We’ve been conditioned to view life in this way because it is effortless and requires very little additional thought. However, this manner of thinking is dangerous in that it harbors the delusion that everything is always operating on a good-bad dichotomy, when it is anything but. Chamine talks about the same thing in his book. Again, I am not the first person to think of this, and neither was he.
How do you even define what is good and what is bad, or what should fall on one extreme end of the spectrum and the other? The poor farmer could only ever ask this question because he was wise enough to know that it didn’t possess an answer. Technically, every “bad” thing in life is nothing more than a momentary inconvenience, while the extent of this inconvenience is the primary determinant for how “bad” it really is by our standards. Life is a double helix of sorts, and not a straight line; all good eventually leads in to bad and all bad eventually leads in to good, creating a self-contradiction of sorts since the two cannot be categorized independently from each other. They are two sides of the same coin.

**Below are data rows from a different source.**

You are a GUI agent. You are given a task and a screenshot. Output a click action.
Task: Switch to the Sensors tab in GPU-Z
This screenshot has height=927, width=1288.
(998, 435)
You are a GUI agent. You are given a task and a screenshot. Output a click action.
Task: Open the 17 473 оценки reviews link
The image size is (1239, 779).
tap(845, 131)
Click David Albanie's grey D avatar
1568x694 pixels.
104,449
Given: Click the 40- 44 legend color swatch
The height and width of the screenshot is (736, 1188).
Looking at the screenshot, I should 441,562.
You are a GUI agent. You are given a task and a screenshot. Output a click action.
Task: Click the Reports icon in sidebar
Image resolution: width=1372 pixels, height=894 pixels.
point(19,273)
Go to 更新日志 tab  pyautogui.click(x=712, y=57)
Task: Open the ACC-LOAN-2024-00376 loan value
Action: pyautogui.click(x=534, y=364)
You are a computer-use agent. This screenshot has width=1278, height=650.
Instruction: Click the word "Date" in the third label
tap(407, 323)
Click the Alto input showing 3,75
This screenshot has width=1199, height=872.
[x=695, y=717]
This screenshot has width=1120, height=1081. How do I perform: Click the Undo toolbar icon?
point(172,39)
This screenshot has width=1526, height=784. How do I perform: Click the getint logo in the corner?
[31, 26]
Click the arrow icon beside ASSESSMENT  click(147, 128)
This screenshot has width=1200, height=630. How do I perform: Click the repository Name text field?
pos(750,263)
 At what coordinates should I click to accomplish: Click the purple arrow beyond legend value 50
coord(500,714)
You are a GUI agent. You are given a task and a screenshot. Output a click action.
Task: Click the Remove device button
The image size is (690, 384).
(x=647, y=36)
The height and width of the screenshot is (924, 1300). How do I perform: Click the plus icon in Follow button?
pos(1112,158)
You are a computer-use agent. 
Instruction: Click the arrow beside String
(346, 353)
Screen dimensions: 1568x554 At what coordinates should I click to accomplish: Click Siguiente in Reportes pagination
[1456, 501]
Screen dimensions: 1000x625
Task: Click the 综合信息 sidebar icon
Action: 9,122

You have to search for some shred of good in every tragedy or setback you experience. In fact, you don’t even have a choice in the matter. This is because if you constantly view things as the best or worst, good or bad, all or nothing, you’re setting yourself for unimaginable heartbreak if they fall somewhere in the middle. By that logic, you determine your reality by setting the parameters for how it’s supposed to look in your eyes.
Start seeing grey, and the world becomes a whole lot more colorful.